- [EXERCISE]: Copy out the records below, replacing "computer-use agent" with "desktop assistant" wherever it occurs and leaving everything else as it is.

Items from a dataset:
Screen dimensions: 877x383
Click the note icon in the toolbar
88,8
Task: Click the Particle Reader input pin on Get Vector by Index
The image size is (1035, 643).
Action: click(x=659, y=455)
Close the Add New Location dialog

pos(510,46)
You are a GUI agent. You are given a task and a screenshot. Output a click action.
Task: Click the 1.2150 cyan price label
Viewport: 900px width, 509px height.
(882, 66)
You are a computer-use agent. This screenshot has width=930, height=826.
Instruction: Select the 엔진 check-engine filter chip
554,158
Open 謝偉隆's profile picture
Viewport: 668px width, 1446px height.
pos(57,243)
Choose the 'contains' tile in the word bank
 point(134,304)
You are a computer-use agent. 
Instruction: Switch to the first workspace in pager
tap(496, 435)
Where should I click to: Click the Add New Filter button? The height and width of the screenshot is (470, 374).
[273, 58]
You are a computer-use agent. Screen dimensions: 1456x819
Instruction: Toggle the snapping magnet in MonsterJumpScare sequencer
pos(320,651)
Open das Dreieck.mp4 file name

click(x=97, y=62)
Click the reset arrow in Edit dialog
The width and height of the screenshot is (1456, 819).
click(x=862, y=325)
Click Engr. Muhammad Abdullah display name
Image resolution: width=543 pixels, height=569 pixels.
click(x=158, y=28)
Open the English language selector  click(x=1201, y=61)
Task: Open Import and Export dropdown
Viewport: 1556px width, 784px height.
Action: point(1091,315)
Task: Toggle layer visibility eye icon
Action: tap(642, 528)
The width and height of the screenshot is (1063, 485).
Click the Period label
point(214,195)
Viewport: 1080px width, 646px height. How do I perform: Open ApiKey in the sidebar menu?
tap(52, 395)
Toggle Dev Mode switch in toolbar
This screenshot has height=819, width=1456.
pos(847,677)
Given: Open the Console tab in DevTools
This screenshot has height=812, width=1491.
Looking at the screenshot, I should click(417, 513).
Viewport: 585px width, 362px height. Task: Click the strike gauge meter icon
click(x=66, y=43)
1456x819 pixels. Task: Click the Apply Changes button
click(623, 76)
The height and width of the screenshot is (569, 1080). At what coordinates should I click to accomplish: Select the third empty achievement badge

- [FINAL ANSWER]:
Screen dimensions: 877x383
Click the note icon in the toolbar
88,8
Task: Click the Particle Reader input pin on Get Vector by Index
The image size is (1035, 643).
Action: click(x=659, y=455)
Close the Add New Location dialog

pos(510,46)
You are a GUI agent. You are given a task and a screenshot. Output a click action.
Task: Click the 1.2150 cyan price label
Viewport: 900px width, 509px height.
(882, 66)
You are a desktop assistant. This screenshot has width=930, height=826.
Instruction: Select the 엔진 check-engine filter chip
554,158
Open 謝偉隆's profile picture
Viewport: 668px width, 1446px height.
pos(57,243)
Choose the 'contains' tile in the word bank
 point(134,304)
You are a desktop assistant. 
Instruction: Switch to the first workspace in pager
tap(496, 435)
Where should I click to: Click the Add New Filter button? The height and width of the screenshot is (470, 374).
[273, 58]
You are a desktop assistant. Screen dimensions: 1456x819
Instruction: Toggle the snapping magnet in MonsterJumpScare sequencer
pos(320,651)
Open das Dreieck.mp4 file name

click(x=97, y=62)
Click the reset arrow in Edit dialog
The width and height of the screenshot is (1456, 819).
click(x=862, y=325)
Click Engr. Muhammad Abdullah display name
Image resolution: width=543 pixels, height=569 pixels.
click(x=158, y=28)
Open the English language selector  click(x=1201, y=61)
Task: Open Import and Export dropdown
Viewport: 1556px width, 784px height.
Action: point(1091,315)
Task: Toggle layer visibility eye icon
Action: tap(642, 528)
The width and height of the screenshot is (1063, 485).
Click the Period label
point(214,195)
Viewport: 1080px width, 646px height. How do I perform: Open ApiKey in the sidebar menu?
tap(52, 395)
Toggle Dev Mode switch in toolbar
This screenshot has height=819, width=1456.
pos(847,677)
Given: Open the Console tab in DevTools
This screenshot has height=812, width=1491.
Looking at the screenshot, I should click(417, 513).
Viewport: 585px width, 362px height. Task: Click the strike gauge meter icon
click(x=66, y=43)
1456x819 pixels. Task: Click the Apply Changes button
click(623, 76)
The height and width of the screenshot is (569, 1080). At what coordinates should I click to accomplish: Select the third empty achievement badge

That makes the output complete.